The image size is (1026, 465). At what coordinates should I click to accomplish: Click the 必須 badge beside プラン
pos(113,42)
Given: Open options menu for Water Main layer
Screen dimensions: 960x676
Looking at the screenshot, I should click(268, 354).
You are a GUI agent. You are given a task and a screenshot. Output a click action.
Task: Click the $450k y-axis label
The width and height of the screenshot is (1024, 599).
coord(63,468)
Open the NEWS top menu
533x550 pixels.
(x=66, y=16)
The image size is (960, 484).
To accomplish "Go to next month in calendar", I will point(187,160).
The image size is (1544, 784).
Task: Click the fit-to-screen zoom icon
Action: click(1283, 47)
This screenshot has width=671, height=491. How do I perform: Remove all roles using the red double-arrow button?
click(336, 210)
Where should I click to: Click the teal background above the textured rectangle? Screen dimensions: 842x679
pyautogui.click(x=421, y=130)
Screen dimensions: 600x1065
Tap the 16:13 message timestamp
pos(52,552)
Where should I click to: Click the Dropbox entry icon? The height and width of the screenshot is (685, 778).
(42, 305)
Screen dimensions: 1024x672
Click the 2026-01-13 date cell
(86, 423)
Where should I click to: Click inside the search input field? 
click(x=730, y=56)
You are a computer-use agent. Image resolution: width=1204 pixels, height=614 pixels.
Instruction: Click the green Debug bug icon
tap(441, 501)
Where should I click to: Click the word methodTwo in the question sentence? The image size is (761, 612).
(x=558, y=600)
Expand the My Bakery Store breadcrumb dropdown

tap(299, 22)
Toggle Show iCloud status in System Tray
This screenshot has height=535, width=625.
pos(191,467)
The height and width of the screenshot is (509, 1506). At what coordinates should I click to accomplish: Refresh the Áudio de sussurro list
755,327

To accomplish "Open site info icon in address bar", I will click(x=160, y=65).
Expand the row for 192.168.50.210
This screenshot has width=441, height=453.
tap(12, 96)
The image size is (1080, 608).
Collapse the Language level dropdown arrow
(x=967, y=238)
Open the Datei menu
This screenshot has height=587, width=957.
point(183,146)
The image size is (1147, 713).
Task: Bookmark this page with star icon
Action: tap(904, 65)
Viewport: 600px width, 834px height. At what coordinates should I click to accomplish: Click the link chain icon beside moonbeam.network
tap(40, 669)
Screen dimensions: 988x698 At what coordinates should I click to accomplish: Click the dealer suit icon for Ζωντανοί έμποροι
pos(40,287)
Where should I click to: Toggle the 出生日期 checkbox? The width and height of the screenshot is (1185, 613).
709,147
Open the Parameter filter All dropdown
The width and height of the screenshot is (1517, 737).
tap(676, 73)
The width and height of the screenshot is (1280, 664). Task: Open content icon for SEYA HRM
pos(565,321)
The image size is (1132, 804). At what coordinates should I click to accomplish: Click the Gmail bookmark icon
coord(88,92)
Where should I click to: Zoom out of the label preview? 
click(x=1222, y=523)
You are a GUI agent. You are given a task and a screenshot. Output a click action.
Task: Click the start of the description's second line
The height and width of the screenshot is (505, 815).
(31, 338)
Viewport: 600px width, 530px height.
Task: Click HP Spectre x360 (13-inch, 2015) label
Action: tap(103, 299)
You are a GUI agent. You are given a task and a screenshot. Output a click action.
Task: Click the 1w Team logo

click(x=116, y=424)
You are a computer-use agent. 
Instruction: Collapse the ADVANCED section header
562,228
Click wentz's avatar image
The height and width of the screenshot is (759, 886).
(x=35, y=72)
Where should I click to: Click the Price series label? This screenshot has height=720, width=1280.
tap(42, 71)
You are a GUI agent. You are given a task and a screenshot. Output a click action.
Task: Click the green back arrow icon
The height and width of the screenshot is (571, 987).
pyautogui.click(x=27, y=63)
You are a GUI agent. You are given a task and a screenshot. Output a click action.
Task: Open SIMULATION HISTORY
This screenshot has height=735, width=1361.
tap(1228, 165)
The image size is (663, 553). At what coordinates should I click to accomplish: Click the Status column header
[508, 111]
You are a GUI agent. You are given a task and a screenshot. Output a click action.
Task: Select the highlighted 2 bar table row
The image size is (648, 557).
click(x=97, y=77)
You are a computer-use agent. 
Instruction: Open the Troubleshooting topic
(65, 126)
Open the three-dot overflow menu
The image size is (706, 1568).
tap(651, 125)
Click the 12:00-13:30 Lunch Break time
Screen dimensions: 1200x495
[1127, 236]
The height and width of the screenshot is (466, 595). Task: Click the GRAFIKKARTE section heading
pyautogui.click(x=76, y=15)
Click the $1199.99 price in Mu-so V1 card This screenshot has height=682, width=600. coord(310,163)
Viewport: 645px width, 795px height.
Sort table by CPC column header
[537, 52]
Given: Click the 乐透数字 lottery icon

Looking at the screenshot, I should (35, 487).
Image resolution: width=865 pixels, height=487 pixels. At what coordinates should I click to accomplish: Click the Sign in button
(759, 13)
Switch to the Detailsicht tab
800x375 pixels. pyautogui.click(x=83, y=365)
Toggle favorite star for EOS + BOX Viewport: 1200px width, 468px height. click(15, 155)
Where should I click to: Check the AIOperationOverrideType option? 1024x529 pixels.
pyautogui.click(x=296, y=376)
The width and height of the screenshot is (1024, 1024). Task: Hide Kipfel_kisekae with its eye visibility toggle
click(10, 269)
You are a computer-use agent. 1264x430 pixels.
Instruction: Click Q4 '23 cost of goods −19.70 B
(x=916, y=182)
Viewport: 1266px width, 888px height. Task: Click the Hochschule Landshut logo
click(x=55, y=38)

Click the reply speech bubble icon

____

**Problem**
An exact copy of the listing above is needed, so write it out again.

**Task output**
The image size is (1026, 465). At what coordinates should I click to accomplish: Click the 必須 badge beside プラン
pos(113,42)
Given: Open options menu for Water Main layer
Screen dimensions: 960x676
Looking at the screenshot, I should click(268, 354).
You are a GUI agent. You are given a task and a screenshot. Output a click action.
Task: Click the $450k y-axis label
The width and height of the screenshot is (1024, 599).
coord(63,468)
Open the NEWS top menu
533x550 pixels.
(x=66, y=16)
The image size is (960, 484).
To accomplish "Go to next month in calendar", I will point(187,160).
The image size is (1544, 784).
Task: Click the fit-to-screen zoom icon
Action: click(1283, 47)
This screenshot has width=671, height=491. How do I perform: Remove all roles using the red double-arrow button?
click(336, 210)
Where should I click to: Click the teal background above the textured rectangle? Screen dimensions: 842x679
pyautogui.click(x=421, y=130)
Screen dimensions: 600x1065
Tap the 16:13 message timestamp
pos(52,552)
Where should I click to: Click the Dropbox entry icon? The height and width of the screenshot is (685, 778).
(42, 305)
Screen dimensions: 1024x672
Click the 2026-01-13 date cell
(86, 423)
Where should I click to: Click inside the search input field? 
click(x=730, y=56)
You are a computer-use agent. Image resolution: width=1204 pixels, height=614 pixels.
Instruction: Click the green Debug bug icon
tap(441, 501)
Where should I click to: Click the word methodTwo in the question sentence? The image size is (761, 612).
(x=558, y=600)
Expand the My Bakery Store breadcrumb dropdown

tap(299, 22)
Toggle Show iCloud status in System Tray
This screenshot has height=535, width=625.
pos(191,467)
The height and width of the screenshot is (509, 1506). At what coordinates should I click to accomplish: Refresh the Áudio de sussurro list
755,327

To accomplish "Open site info icon in address bar", I will click(x=160, y=65).
Expand the row for 192.168.50.210
This screenshot has width=441, height=453.
tap(12, 96)
The image size is (1080, 608).
Collapse the Language level dropdown arrow
(x=967, y=238)
Open the Datei menu
This screenshot has height=587, width=957.
point(183,146)
The image size is (1147, 713).
Task: Bookmark this page with star icon
Action: tap(904, 65)
Viewport: 600px width, 834px height. At what coordinates should I click to accomplish: Click the link chain icon beside moonbeam.network
tap(40, 669)
Screen dimensions: 988x698 At what coordinates should I click to accomplish: Click the dealer suit icon for Ζωντανοί έμποροι
pos(40,287)
Where should I click to: Toggle the 出生日期 checkbox? The width and height of the screenshot is (1185, 613).
709,147
Open the Parameter filter All dropdown
The width and height of the screenshot is (1517, 737).
tap(676, 73)
The width and height of the screenshot is (1280, 664). Task: Open content icon for SEYA HRM
pos(565,321)
The image size is (1132, 804). At what coordinates should I click to accomplish: Click the Gmail bookmark icon
coord(88,92)
Where should I click to: Zoom out of the label preview? 
click(x=1222, y=523)
You are a GUI agent. You are given a task and a screenshot. Output a click action.
Task: Click the start of the description's second line
The height and width of the screenshot is (505, 815).
(31, 338)
Viewport: 600px width, 530px height.
Task: Click HP Spectre x360 (13-inch, 2015) label
Action: tap(103, 299)
You are a GUI agent. You are given a task and a screenshot. Output a click action.
Task: Click the 1w Team logo

click(x=116, y=424)
You are a computer-use agent. 
Instruction: Collapse the ADVANCED section header
562,228
Click wentz's avatar image
The height and width of the screenshot is (759, 886).
(x=35, y=72)
Where should I click to: Click the Price series label? This screenshot has height=720, width=1280.
tap(42, 71)
You are a GUI agent. You are given a task and a screenshot. Output a click action.
Task: Click the green back arrow icon
The height and width of the screenshot is (571, 987).
pyautogui.click(x=27, y=63)
You are a GUI agent. You are given a task and a screenshot. Output a click action.
Task: Open SIMULATION HISTORY
This screenshot has height=735, width=1361.
tap(1228, 165)
The image size is (663, 553). At what coordinates should I click to accomplish: Click the Status column header
[508, 111]
You are a GUI agent. You are given a task and a screenshot. Output a click action.
Task: Select the highlighted 2 bar table row
The image size is (648, 557).
click(x=97, y=77)
You are a computer-use agent. 
Instruction: Open the Troubleshooting topic
(65, 126)
Open the three-dot overflow menu
The image size is (706, 1568).
tap(651, 125)
Click the 12:00-13:30 Lunch Break time
Screen dimensions: 1200x495
[1127, 236]
The height and width of the screenshot is (466, 595). Task: Click the GRAFIKKARTE section heading
pyautogui.click(x=76, y=15)
Click the $1199.99 price in Mu-so V1 card This screenshot has height=682, width=600. coord(310,163)
Viewport: 645px width, 795px height.
Sort table by CPC column header
[537, 52]
Given: Click the 乐透数字 lottery icon

Looking at the screenshot, I should (35, 487).
Image resolution: width=865 pixels, height=487 pixels. At what coordinates should I click to accomplish: Click the Sign in button
(759, 13)
Switch to the Detailsicht tab
800x375 pixels. pyautogui.click(x=83, y=365)
Toggle favorite star for EOS + BOX Viewport: 1200px width, 468px height. click(15, 155)
Where should I click to: Check the AIOperationOverrideType option? 1024x529 pixels.
pyautogui.click(x=296, y=376)
The width and height of the screenshot is (1024, 1024). Task: Hide Kipfel_kisekae with its eye visibility toggle
click(10, 269)
You are a computer-use agent. 1264x430 pixels.
Instruction: Click Q4 '23 cost of goods −19.70 B
(x=916, y=182)
Viewport: 1266px width, 888px height. Task: Click the Hochschule Landshut logo
click(x=55, y=38)

Click the reply speech bubble icon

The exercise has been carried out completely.